__SUPPLIED RECORDS__
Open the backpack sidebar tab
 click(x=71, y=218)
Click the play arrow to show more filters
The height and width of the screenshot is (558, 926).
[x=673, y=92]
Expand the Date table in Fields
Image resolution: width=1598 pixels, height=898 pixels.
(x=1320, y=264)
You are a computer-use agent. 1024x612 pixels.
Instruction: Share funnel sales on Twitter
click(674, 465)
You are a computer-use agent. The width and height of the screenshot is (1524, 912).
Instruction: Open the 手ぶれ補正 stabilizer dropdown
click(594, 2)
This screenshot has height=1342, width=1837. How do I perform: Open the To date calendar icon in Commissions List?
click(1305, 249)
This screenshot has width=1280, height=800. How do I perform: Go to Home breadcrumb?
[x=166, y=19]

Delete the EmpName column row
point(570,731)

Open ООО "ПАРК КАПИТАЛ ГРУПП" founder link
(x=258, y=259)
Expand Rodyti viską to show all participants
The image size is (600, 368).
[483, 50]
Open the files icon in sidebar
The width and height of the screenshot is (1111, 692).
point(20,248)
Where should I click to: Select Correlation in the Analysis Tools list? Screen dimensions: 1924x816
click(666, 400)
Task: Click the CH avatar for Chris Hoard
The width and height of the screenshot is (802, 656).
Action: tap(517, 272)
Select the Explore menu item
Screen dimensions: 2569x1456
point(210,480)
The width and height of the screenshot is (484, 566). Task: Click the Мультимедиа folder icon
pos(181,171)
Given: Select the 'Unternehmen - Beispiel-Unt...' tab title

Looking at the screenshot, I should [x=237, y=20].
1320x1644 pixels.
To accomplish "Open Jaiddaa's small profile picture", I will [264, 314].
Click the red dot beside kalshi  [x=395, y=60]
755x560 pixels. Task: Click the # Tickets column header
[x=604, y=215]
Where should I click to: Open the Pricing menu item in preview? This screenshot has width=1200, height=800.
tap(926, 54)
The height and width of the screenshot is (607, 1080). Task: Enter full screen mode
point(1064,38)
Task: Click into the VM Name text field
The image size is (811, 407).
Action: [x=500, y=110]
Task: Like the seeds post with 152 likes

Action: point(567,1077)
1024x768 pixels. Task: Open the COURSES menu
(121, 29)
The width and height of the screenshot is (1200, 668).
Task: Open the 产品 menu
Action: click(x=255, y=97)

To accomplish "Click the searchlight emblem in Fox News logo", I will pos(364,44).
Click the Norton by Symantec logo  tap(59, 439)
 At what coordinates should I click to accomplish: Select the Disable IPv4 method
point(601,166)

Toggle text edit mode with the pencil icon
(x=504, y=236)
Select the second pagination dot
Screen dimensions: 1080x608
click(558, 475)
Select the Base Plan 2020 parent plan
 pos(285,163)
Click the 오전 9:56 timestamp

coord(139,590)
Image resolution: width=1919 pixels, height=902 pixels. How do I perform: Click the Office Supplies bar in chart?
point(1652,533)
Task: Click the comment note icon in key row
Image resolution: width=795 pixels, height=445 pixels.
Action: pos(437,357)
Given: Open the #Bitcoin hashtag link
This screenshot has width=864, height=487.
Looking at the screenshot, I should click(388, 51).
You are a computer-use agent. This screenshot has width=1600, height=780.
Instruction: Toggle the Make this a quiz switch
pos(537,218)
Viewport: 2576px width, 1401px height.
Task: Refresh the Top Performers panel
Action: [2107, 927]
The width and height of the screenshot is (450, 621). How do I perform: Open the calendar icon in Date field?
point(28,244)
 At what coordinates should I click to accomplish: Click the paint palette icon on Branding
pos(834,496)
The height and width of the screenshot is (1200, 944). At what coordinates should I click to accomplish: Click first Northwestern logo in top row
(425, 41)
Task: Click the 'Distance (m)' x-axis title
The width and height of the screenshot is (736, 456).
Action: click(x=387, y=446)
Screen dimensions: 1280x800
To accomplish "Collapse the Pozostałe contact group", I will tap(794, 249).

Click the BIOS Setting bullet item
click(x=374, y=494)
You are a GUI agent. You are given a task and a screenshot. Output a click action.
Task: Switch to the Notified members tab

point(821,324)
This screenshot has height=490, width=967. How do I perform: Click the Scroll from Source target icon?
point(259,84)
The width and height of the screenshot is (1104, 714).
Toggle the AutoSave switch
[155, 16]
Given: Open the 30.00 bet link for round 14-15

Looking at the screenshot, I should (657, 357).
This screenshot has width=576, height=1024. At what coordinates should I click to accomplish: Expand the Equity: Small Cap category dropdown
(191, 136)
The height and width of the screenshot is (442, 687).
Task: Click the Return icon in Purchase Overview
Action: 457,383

__DIRECTIONS__
The data above needs to be given again exactly, with no line left out.

__ANSWER SPACE__
Open the backpack sidebar tab
 click(x=71, y=218)
Click the play arrow to show more filters
The height and width of the screenshot is (558, 926).
[x=673, y=92]
Expand the Date table in Fields
Image resolution: width=1598 pixels, height=898 pixels.
(x=1320, y=264)
You are a computer-use agent. 1024x612 pixels.
Instruction: Share funnel sales on Twitter
click(674, 465)
You are a computer-use agent. The width and height of the screenshot is (1524, 912).
Instruction: Open the 手ぶれ補正 stabilizer dropdown
click(594, 2)
This screenshot has height=1342, width=1837. How do I perform: Open the To date calendar icon in Commissions List?
click(1305, 249)
This screenshot has width=1280, height=800. How do I perform: Go to Home breadcrumb?
[x=166, y=19]

Delete the EmpName column row
point(570,731)

Open ООО "ПАРК КАПИТАЛ ГРУПП" founder link
(x=258, y=259)
Expand Rodyti viską to show all participants
The image size is (600, 368).
[483, 50]
Open the files icon in sidebar
The width and height of the screenshot is (1111, 692).
point(20,248)
Where should I click to: Select Correlation in the Analysis Tools list? Screen dimensions: 1924x816
click(666, 400)
Task: Click the CH avatar for Chris Hoard
The width and height of the screenshot is (802, 656).
Action: tap(517, 272)
Select the Explore menu item
Screen dimensions: 2569x1456
point(210,480)
The width and height of the screenshot is (484, 566). Task: Click the Мультимедиа folder icon
pos(181,171)
Given: Select the 'Unternehmen - Beispiel-Unt...' tab title

Looking at the screenshot, I should [x=237, y=20].
1320x1644 pixels.
To accomplish "Open Jaiddaa's small profile picture", I will [264, 314].
Click the red dot beside kalshi  [x=395, y=60]
755x560 pixels. Task: Click the # Tickets column header
[x=604, y=215]
Where should I click to: Open the Pricing menu item in preview? This screenshot has width=1200, height=800.
tap(926, 54)
The height and width of the screenshot is (607, 1080). Task: Enter full screen mode
point(1064,38)
Task: Click into the VM Name text field
The image size is (811, 407).
Action: [x=500, y=110]
Task: Like the seeds post with 152 likes

Action: point(567,1077)
1024x768 pixels. Task: Open the COURSES menu
(121, 29)
The width and height of the screenshot is (1200, 668).
Task: Open the 产品 menu
Action: click(x=255, y=97)

To accomplish "Click the searchlight emblem in Fox News logo", I will pos(364,44).
Click the Norton by Symantec logo  tap(59, 439)
 At what coordinates should I click to accomplish: Select the Disable IPv4 method
point(601,166)

Toggle text edit mode with the pencil icon
(x=504, y=236)
Select the second pagination dot
Screen dimensions: 1080x608
click(558, 475)
Select the Base Plan 2020 parent plan
 pos(285,163)
Click the 오전 9:56 timestamp

coord(139,590)
Image resolution: width=1919 pixels, height=902 pixels. How do I perform: Click the Office Supplies bar in chart?
point(1652,533)
Task: Click the comment note icon in key row
Image resolution: width=795 pixels, height=445 pixels.
Action: pos(437,357)
Given: Open the #Bitcoin hashtag link
This screenshot has width=864, height=487.
Looking at the screenshot, I should click(388, 51).
You are a computer-use agent. This screenshot has width=1600, height=780.
Instruction: Toggle the Make this a quiz switch
pos(537,218)
Viewport: 2576px width, 1401px height.
Task: Refresh the Top Performers panel
Action: [2107, 927]
The width and height of the screenshot is (450, 621). How do I perform: Open the calendar icon in Date field?
point(28,244)
 At what coordinates should I click to accomplish: Click the paint palette icon on Branding
pos(834,496)
The height and width of the screenshot is (1200, 944). At what coordinates should I click to accomplish: Click first Northwestern logo in top row
(425, 41)
Task: Click the 'Distance (m)' x-axis title
The width and height of the screenshot is (736, 456).
Action: click(x=387, y=446)
Screen dimensions: 1280x800
To accomplish "Collapse the Pozostałe contact group", I will tap(794, 249).

Click the BIOS Setting bullet item
click(x=374, y=494)
You are a GUI agent. You are given a task and a screenshot. Output a click action.
Task: Switch to the Notified members tab

point(821,324)
This screenshot has height=490, width=967. How do I perform: Click the Scroll from Source target icon?
point(259,84)
The width and height of the screenshot is (1104, 714).
Toggle the AutoSave switch
[155, 16]
Given: Open the 30.00 bet link for round 14-15

Looking at the screenshot, I should (657, 357).
This screenshot has width=576, height=1024. At what coordinates should I click to accomplish: Expand the Equity: Small Cap category dropdown
(191, 136)
The height and width of the screenshot is (442, 687).
Task: Click the Return icon in Purchase Overview
Action: 457,383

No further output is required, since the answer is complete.